Yes! Now, you can’t do that! I’m not allowing it. That’s not me! So I’ve passed test number one. But here’s number two that many of us fall for! If he can’t get me to reawaken old appetites, then he wants me to carry shame for the old appetite! The thing about thinking about past sin or things that we’ve done is—I don’t know how this works; I just know it does—somehow it reawakens in us as people an emotion connected to sin. It may be illegitimate gratification; it may be a sense of power; it may be guilt and shame; it could be any number of those things. But the point is, if something happens to us emotionally that there is no grace for because we’re visiting a lie, when you believe a lie, you empower the liar! That thing that was buried with Christ, I am now using my authority to raise the dead! Wow!

Right? To empower that which has no power. Our thought life is so incredibly powerful! I’ve asked you many times in the last couple of years, if God inhabits my praise, who inhabits my complaints? Words give the unseen world permission or places to occupy. Ephesians 4 gives us this incredible insight on unwholesome words versus words that give grace.

So here you and I have been invited into a co-laboring role with God, where we can say things to an individual. You just pick one. You say things to that individual that are perfectly suited for the circumstance and for the divine moment in their life, and you speak those words. The Bible says you give them grace. But think about that! Only God gives grace! He is saying that you have a role where you target somebody with words of edification and encouragement. You are actually releasing the hand of God to impart to them through your co-laboring role—through your proper use of words—to establish the grace of God into that person’s life. It’s extraordinary!

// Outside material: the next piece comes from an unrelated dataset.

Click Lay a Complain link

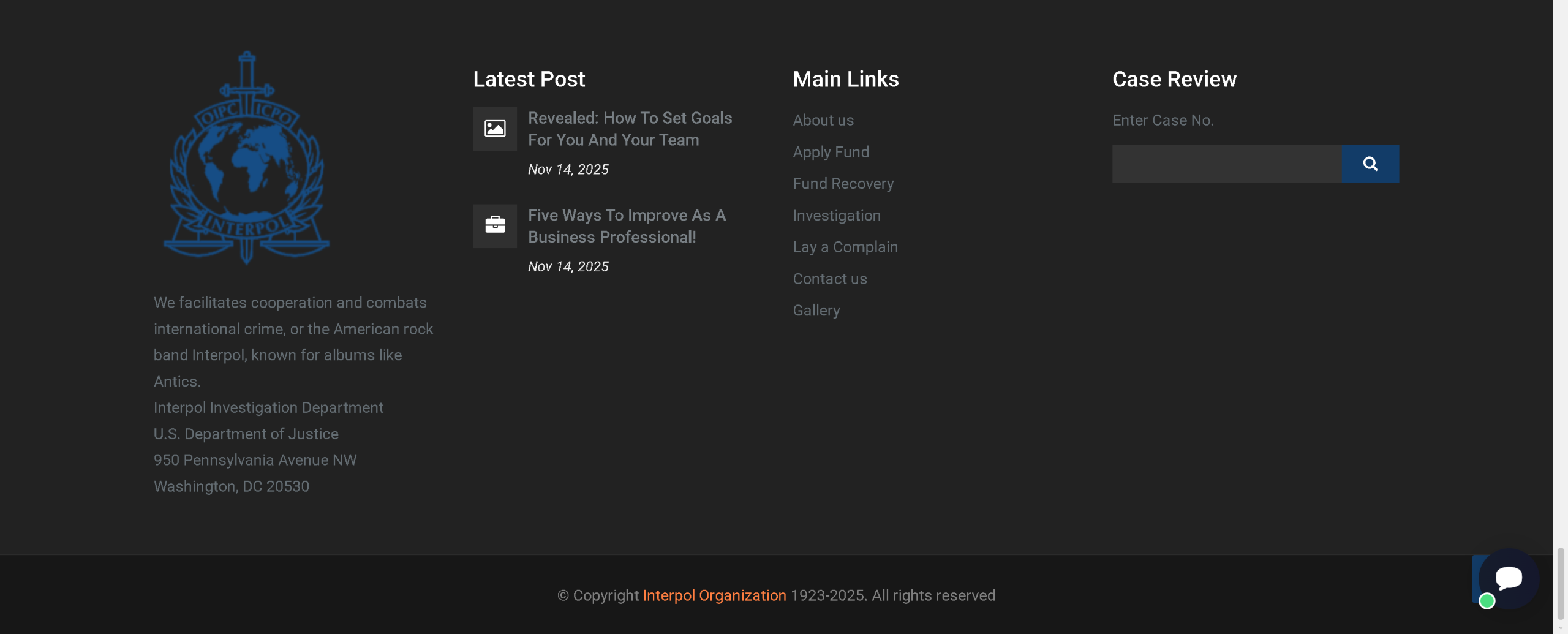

That you and I can take something so priceless by which we got saved, take such a priceless gift, and actually direct it into something in somebody else’s life simply by our proper use of encouraging, strengthening words. So His passion then is to raise up a global movement of people that are actually free to think—not encumbered by yesterday’s sins nor encumbered by religious restraint and restriction.

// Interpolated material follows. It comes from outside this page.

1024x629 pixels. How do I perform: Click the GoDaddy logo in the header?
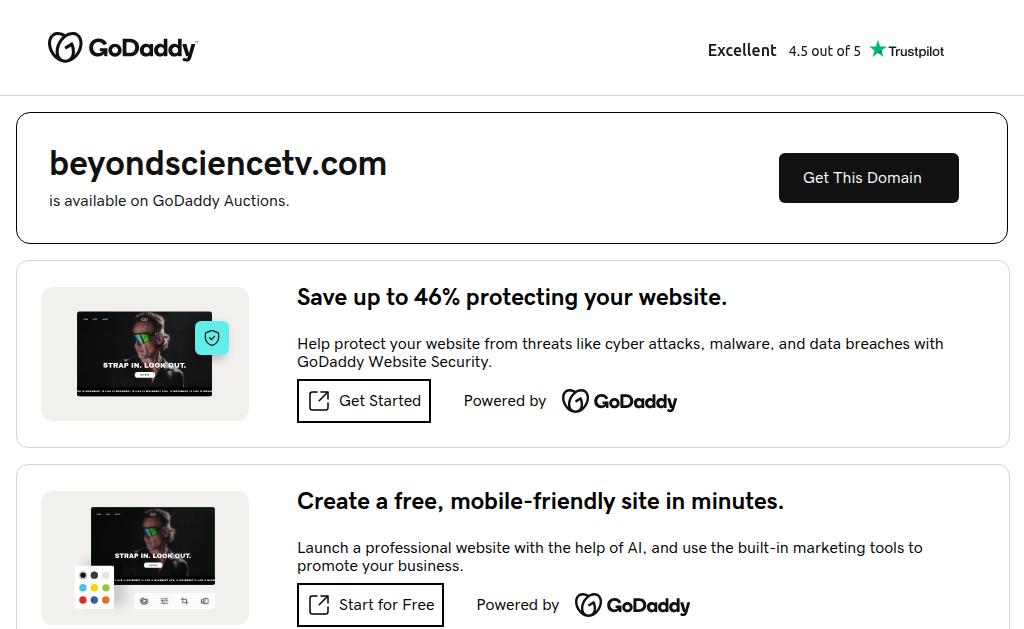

The battle over our mind has to do with a political system, a religious system, and the kingdom of God. The political system is humanistic in nature; man is at the center of everything. Humanism is the great religion of the hour. The religious system has God at the center of everything, but He’s impersonal and powerless. It has to do with routine, not relationship. Yes, and then the kingdom has Jesus at the center of it all.

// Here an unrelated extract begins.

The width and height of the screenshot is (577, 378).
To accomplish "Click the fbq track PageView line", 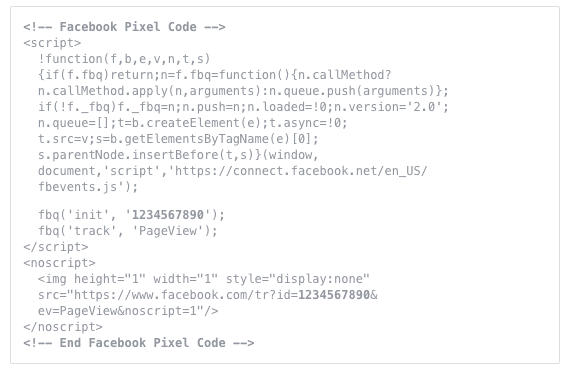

I want you to look with me at Matthew chapter 16, and we’ll read a passage there that I don’t know if I’m going to be able to do this, but I’d like to actually take maybe three or four weeks just to work through this and do a little better job covering these things. I have felt strongly that the Lord is wanting to draw us into promise in a greater way than we’ve ever known.

All right? You guys all right? Is everybody still alive? Bless our online family; we love, love, love, love you! So glad that you join us week after week. Matthew chapter 16: this great chapter where Jesus asks His disciples, «Who do people say that I am?» Then He asks them, «Who do you say that I am?» Peter says, «You’re the Christ, the Son of the living God.» This is where Jesus said, «Flesh and blood didn’t reveal that to you. That was for my Father.» He wasn’t putting Peter down; He was acknowledging he heard from the Father. He was affirming the fact that you’re right, Peter. You stepped right into the flow of divine information; you got it right!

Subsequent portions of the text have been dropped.